About this task.
Output a verbatim copy of the data, cut off after the line that contains "Bli återförsäljare (90, 2265)".

Records to process.
════════════════════
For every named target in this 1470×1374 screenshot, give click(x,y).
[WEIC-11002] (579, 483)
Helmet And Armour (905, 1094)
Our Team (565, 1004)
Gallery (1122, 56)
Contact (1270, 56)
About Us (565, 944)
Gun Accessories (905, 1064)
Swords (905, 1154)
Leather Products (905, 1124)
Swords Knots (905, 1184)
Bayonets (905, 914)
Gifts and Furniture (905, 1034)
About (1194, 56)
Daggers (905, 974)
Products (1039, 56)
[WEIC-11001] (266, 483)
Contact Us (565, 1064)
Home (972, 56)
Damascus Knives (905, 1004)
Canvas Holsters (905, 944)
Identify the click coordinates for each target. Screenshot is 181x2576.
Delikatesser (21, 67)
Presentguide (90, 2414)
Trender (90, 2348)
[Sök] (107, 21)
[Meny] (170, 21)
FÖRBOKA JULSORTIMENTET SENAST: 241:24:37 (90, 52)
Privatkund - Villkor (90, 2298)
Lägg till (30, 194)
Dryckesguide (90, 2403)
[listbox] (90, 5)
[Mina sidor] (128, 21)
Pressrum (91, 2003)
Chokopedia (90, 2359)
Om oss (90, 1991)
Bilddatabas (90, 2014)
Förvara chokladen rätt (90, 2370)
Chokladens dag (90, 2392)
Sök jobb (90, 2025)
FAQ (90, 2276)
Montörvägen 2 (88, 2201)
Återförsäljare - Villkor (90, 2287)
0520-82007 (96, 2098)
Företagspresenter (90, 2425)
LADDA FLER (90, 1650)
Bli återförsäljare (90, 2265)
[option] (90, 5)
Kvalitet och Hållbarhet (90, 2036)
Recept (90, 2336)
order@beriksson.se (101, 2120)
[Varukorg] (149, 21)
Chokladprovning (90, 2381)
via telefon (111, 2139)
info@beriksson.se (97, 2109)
════════════════════
Result of this task.
For every named target in this 1470×1374 screenshot, give click(x,y).
[WEIC-11002] (579, 483)
Helmet And Armour (905, 1094)
Our Team (565, 1004)
Gallery (1122, 56)
Contact (1270, 56)
About Us (565, 944)
Gun Accessories (905, 1064)
Swords (905, 1154)
Leather Products (905, 1124)
Swords Knots (905, 1184)
Bayonets (905, 914)
Gifts and Furniture (905, 1034)
About (1194, 56)
Daggers (905, 974)
Products (1039, 56)
[WEIC-11001] (266, 483)
Contact Us (565, 1064)
Home (972, 56)
Damascus Knives (905, 1004)
Canvas Holsters (905, 944)
Identify the click coordinates for each target. Screenshot is 181x2576.
Delikatesser (21, 67)
Presentguide (90, 2414)
Trender (90, 2348)
[Sök] (107, 21)
[Meny] (170, 21)
FÖRBOKA JULSORTIMENTET SENAST: 241:24:37 (90, 52)
Privatkund - Villkor (90, 2298)
Lägg till (30, 194)
Dryckesguide (90, 2403)
[listbox] (90, 5)
[Mina sidor] (128, 21)
Pressrum (91, 2003)
Chokopedia (90, 2359)
Om oss (90, 1991)
Bilddatabas (90, 2014)
Förvara chokladen rätt (90, 2370)
Chokladens dag (90, 2392)
Sök jobb (90, 2025)
FAQ (90, 2276)
Montörvägen 2 (88, 2201)
Återförsäljare - Villkor (90, 2287)
0520-82007 (96, 2098)
Företagspresenter (90, 2425)
LADDA FLER (90, 1650)
Bli återförsäljare (90, 2265)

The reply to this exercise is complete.